With new California Gov. Gavin Newsom taking a “realistic” approach to the state’s slow-moving high-speed rail project, Los Angeles transportation officials are asking whether funds for the Central Valley portion of the project would be better spent in Southern California.
Metro’s Board of Directors is set to vote Thursday on whether to send a letter to Newsom requesting “re-evaluation of plans to further invest in the Central Valley high-speed rail segments.”
During his first “state of the state” speech in February, Newsom committed to building the rapid transit line between Bakersfield and Merced, but said that plans to connect San Francisco and Los Angeles would have to wait until more funding becomes available.
His comments stirred up enough doubts about the project that the U.S. Department of Transportation announced shortly after that it would pull nearly $1 billion in funding for the rail line.
On May 1, the state’s High-Speed Rail Authority will submit a project update that will further detail plans to complete the first phase of the project, including revised budget estimates for the Central Valley segment and an eventual link to Silicon Valley.
A Metro motion authored by Metro board members Hilda Solis, Kathryn Barger, James Butts, Paul Krekorian, and Ara Najarian questions whether it’s wise to “further invest” in the project, given the murkiness of an eventual Southern California connection.
The Central Valley to Silicon Valley segment “has little value for public transportation and limited greenhouse gas reductions,” reads the motion. “Regional rail transit improvements in the Los Angeles region would be more cost effective with more substantial mobility benefits.”

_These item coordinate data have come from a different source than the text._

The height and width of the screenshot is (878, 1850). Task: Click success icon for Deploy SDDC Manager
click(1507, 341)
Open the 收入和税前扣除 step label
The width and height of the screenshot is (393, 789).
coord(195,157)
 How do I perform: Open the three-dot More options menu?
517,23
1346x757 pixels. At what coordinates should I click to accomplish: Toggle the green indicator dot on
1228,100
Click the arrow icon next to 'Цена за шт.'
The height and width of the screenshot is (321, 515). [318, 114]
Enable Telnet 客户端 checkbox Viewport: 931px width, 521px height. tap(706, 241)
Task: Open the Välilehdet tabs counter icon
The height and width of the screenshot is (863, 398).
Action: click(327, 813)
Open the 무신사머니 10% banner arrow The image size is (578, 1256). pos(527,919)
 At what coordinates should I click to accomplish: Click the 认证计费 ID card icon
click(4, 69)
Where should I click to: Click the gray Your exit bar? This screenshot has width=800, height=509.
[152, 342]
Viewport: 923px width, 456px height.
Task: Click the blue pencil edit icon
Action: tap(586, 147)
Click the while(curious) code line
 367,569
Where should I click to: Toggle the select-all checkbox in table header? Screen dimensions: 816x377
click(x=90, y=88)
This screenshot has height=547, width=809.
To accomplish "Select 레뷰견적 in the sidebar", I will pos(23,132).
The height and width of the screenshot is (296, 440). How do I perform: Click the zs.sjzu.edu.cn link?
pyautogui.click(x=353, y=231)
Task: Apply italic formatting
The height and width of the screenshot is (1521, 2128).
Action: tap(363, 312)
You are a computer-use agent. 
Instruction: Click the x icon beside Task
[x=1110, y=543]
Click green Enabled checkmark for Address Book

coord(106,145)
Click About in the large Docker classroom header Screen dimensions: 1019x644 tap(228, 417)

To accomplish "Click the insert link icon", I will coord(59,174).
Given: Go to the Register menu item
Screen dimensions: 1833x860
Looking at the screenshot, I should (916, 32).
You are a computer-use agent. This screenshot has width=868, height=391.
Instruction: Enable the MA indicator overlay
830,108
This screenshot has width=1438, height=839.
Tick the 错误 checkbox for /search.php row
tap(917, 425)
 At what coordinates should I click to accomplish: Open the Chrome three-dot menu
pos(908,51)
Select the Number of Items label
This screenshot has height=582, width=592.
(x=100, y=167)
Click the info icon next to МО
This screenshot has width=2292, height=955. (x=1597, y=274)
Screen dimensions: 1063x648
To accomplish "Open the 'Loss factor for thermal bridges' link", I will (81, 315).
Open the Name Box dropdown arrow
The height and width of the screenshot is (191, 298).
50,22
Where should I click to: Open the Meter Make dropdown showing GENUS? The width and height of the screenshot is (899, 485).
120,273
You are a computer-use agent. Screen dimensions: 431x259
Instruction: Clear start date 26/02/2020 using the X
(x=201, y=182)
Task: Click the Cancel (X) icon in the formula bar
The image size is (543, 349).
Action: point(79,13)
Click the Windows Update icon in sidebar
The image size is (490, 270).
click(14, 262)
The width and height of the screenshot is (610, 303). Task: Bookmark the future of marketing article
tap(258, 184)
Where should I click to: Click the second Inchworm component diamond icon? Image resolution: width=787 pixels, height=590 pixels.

At a Metro committee meeting last week, Solis said that “many, many projects” in the Los Angeles region could “potentially benefit” from an injection of funding that would otherwise be allocated toward high-speed rail.
Planning is still underway for a Southern California extension of the high-speed rail project that would link Palmdale to Anaheim, stopping in Burbank and Downtown LA along the way. But according to the project’s 2018 business plan, that portion of the line isn’t expected to open until 2033.
The High-Speed Rail Authority is also collaborating with Metro on a project aimed at increasing the number of trains that can pass through Union Station on a given day.
Solis suggested last week that high-speed rail officials should “take a look” at other projects in the Los Angeles area that could provide more immediate impacts for local transit users—though she did not specify which projects should be given priority.
Relatively flush with spending money after Los Angeles voters approved a 2016 sales tax initiative, Metro is seeking to accelerate several key projects to ensure they wrap up in time for the 2028 Olympics. To do that, the agency will need to come up with additional funding sources to supplement future tax revenue.
Last year, Metro staffers offered a range of suggestions for where that additional money could come from, including grants from both the state and federal government.